Vince: Oh…uh…you…uh…I forgot. But I needed Garrison to beat up some of my superstars. You know, just some of the things to amuse ME!!!
Taylor: But why? Why did you have to kidnap Hogan? He isn’t doing anything at all. He’s got plenty of time to do some WWE stuff.
Holocaust: Because he didn’t agree with the Dominion’s terms and …

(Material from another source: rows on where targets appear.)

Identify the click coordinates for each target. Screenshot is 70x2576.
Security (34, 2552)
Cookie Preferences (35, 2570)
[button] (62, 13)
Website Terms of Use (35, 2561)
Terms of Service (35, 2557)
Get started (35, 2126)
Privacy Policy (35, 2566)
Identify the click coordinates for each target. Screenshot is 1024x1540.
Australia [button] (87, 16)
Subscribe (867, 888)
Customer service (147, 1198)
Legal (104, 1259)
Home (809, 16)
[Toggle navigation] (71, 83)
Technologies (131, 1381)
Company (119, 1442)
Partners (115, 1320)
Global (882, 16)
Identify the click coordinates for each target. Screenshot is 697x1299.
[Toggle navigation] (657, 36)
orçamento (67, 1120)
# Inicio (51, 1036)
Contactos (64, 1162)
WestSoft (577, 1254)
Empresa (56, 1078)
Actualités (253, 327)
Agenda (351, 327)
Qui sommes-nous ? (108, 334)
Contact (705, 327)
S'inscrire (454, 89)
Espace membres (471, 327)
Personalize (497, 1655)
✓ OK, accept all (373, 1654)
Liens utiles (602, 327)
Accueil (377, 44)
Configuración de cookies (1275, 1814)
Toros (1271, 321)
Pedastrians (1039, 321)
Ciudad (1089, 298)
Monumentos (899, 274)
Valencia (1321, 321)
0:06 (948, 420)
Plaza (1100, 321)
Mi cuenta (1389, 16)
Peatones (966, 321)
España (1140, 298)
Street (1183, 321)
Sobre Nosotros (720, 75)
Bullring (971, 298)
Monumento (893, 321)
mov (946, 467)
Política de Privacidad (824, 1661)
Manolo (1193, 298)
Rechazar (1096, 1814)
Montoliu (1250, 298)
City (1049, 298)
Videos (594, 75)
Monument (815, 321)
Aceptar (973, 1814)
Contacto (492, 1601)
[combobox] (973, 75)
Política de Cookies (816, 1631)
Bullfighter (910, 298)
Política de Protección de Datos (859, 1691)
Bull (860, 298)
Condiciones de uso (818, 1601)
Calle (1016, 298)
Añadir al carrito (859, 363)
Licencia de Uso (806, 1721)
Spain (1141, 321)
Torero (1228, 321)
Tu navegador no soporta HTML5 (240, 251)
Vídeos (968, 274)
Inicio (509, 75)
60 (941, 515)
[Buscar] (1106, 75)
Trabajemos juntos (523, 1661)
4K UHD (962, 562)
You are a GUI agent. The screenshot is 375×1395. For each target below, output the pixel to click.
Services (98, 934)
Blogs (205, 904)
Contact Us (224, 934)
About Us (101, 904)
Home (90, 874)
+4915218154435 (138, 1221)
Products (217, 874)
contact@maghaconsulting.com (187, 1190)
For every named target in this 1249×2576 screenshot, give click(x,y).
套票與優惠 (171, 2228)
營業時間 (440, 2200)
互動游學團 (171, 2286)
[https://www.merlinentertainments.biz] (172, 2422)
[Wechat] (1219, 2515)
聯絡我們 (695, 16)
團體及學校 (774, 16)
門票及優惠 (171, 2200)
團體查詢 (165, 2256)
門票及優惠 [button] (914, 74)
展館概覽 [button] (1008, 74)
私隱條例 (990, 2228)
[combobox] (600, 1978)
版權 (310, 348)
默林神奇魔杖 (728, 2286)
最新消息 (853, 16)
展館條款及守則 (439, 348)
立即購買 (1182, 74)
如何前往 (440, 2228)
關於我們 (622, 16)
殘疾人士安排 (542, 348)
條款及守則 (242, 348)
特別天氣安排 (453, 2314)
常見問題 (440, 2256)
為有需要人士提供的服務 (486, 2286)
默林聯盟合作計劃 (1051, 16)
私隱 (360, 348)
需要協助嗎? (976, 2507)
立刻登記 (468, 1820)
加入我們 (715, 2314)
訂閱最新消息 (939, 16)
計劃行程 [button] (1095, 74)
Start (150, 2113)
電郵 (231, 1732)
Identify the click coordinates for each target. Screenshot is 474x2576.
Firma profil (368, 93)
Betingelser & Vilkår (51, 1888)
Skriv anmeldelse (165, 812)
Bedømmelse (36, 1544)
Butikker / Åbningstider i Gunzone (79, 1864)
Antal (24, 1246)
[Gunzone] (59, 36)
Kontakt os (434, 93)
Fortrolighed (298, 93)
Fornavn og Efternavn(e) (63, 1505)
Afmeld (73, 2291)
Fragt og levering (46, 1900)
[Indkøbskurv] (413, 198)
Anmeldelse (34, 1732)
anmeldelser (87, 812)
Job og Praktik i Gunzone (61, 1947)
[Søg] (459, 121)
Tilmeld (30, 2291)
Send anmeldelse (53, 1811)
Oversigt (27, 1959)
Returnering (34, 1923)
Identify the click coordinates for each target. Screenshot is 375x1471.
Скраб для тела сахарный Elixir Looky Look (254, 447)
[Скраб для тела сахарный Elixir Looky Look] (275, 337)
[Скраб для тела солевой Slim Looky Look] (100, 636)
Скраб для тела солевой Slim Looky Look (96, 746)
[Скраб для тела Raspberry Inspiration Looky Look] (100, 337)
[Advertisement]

Vince: And he called me an @$$hole, Brother! NOBODY TALKS TO ME LIKE THAT, I’M VINCE MCMAHON DAMMIT!!!
Nero: Not even Hogan?
Vince: ESPECIALLY HOGAN, AND ESPECIALLY YOU!!!
Nero: That…made no sense.
Vince: YOU MAKE NO SENSE!!!
Taylor: Haha, good one.
Vince: YOU’RE A GOOD ONE!!!
Holocaust: Ahem, so in order to have you despise each other so as to distract everyone at the show, we sent you our wolf.
Doom: [appearing on screen] Growl.
Holocaust: While all of you were busy getting a piece of the WWE superstars, we kidnapped Hogan.
Vince: Now that you know all of this, there’s no way you can stop me. Actually there is, but you’ll never be able to find us here at theStaplesCenterfor WrestleMania 21. And even if you do, there’s no way you can get there, except for public transport. MUWAHAHAHAHA!!!
[Just then, Garrison delivers a big splash on the briefcase, destroying everything in it.]
Nero: Uh, you thought that giving that the Terrarizer would automatically do it on McMahon, didn’t you.
Nero: It doesn’t work that way.
Taylor: Apparently McMahon gave away his location without even knowing it.
Classy: Yeah, but what did he mean by public transport.
[Just then, the sound of an engine starting is heard and the league look at the “Not the Nero Wagon.”]
Scott Hall: [sitting on the driver’s seat] HEY YO!!!
Taylor: What the f…
Kevin Nash: [From the sunroof.] Guess you won’t need this van anymore.
Nero: GET OUT OF MY VAN YOU WASHED UP HAS BEENS!!!!
Nash: Your van? I don’t see your name on it.
Nero: Yes you can. IT’S RIGHT ON THE SIDE! AND THE OTHER SIDE TOO!!!
Hall: Yeah, but it says it isn’t yours little man. See ya!
[The “Not the Nero Wagon speeds off and disappears in the smoke and dark]
Taylor: It could have been worse.
Nero: THIS IS YOUR ENTIRE FAULT!
Alucard: I believe it just got worse.